Là où la charité prétend faire le bien en ne concevant pas que son bénéficiaire puisse le refuser, la prise en charge guide l’autre vers le bon port où il est censé aboutir, de préférence de son plein gré. L’une s’adresse à des créatures dans le manque dont on attend qu’elles expriment leur détresse et leurs malheurs, l’autre présume des destinataires porteurs de demande dont on attend qu’ils la formulent. L’une met en œuvre des bénévoles et des acteurs empreints de vocation, l’autre des salariés utilisant une méthodologie et une technique relationnelle. La troisième figure est celle de la prise en compte : elle considère l’autre à une place de sujet désirant et entend quelque chose de ce qu’il est de fait déjà porteur. On n’est plus dans le « faire pour » mais dans le « faire avec ». On renonce aux paradigmes qui prétendent déterminer la clé universelle donnant accès à la cause première des difficultés, pour être à l’écoute de l’individu considéré comme l’acteur principal de sa propre évolution.
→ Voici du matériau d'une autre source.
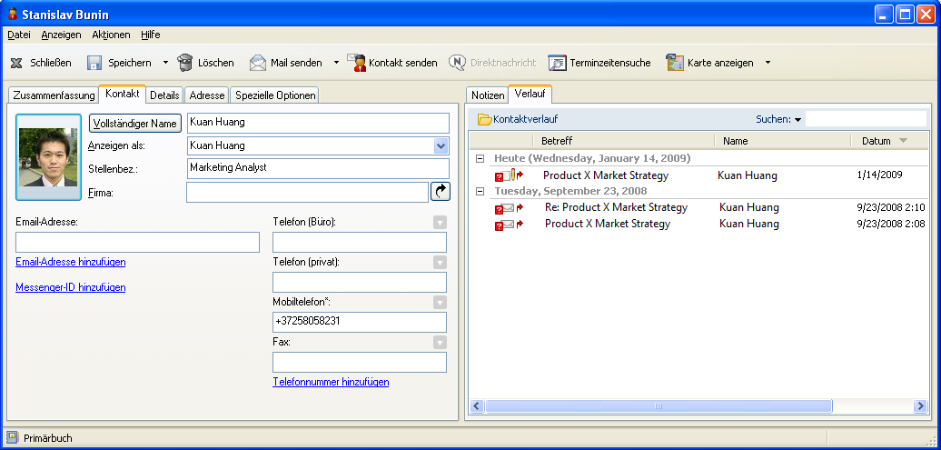
Task: Open the Aktionen menu
Action: pos(111,35)
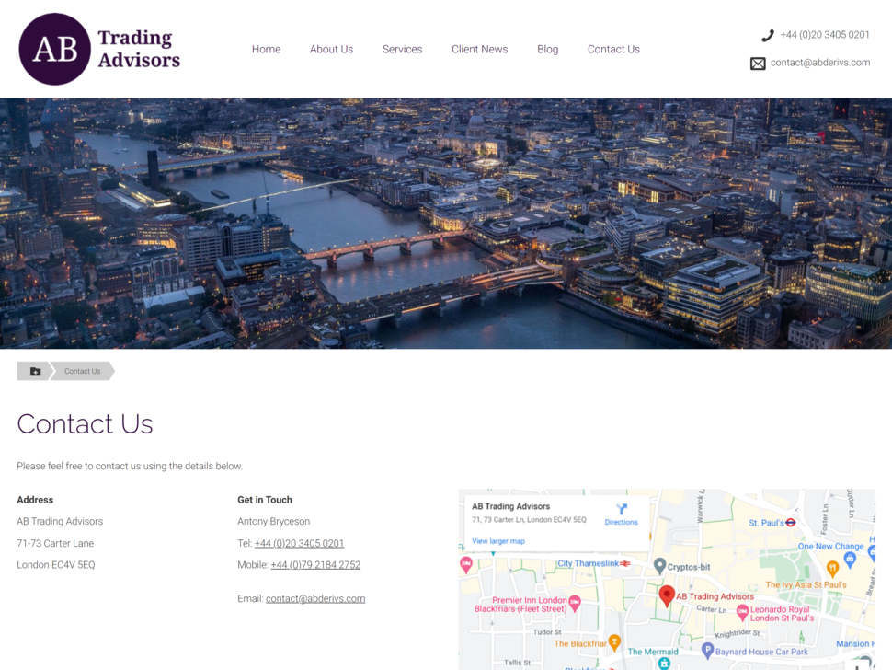Click the phone icon in header
The height and width of the screenshot is (670, 892).
click(768, 35)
On trouve des illustrations de cette approche dans l’auto-organisation des populations prônée par la théologie de la libération, dans le travail social communautaire, dans les réseaux réciproques d’échange de savoir ou encore les collectifs de chômeurs ou de sans-papiers. Mais, prévient Saül Karsz, « la prise en compte ne vient pas énoncer la vérité ultime de l’intervention sociale, la voie royale que toutes affaires cessantes, il conviendrait désormais d’emprunter » (p.110). Il serait artificiel d’opposer ces figures les unes aux autres, car il n’existe pas de pratiques purement caritative, de prise en charge ou de prise en compte. Chacune d’entre elles s’interpénètre en permanence.

Dernier axe de l’ouvrage, celui consacré à la clinique du travail social qu’il faut distinguer de celle mise en œuvre par la psychologie. Il s’agit, pour l’auteur, de catégoriser et d’expliquer la réalité en identifiant ses mécanismes, en émettant des hypothèses, sans toutefois jamais réussir à l’épuiser. Ce n’est pas là un acte mais un processus rythmé tant par des avancées significatives que par des erreurs théoriques et pratiques d’envergure. Faillir n’est donc pas un accident fortuit, mais un risque constitutif du métier. Car le corpus théorique ne peut être appliqué comme une garantie d’objectivité mais doit être investi et incarné afin que sa pertinence soit vérifiée au contact des situations réelles. « Le savoir-faire des professionnels consiste à repérer l’universel de la problématique dans le singulier de l’expérience » (p.136). On peut donc dire que la confrontation à la complexité est au cœur de ces professions.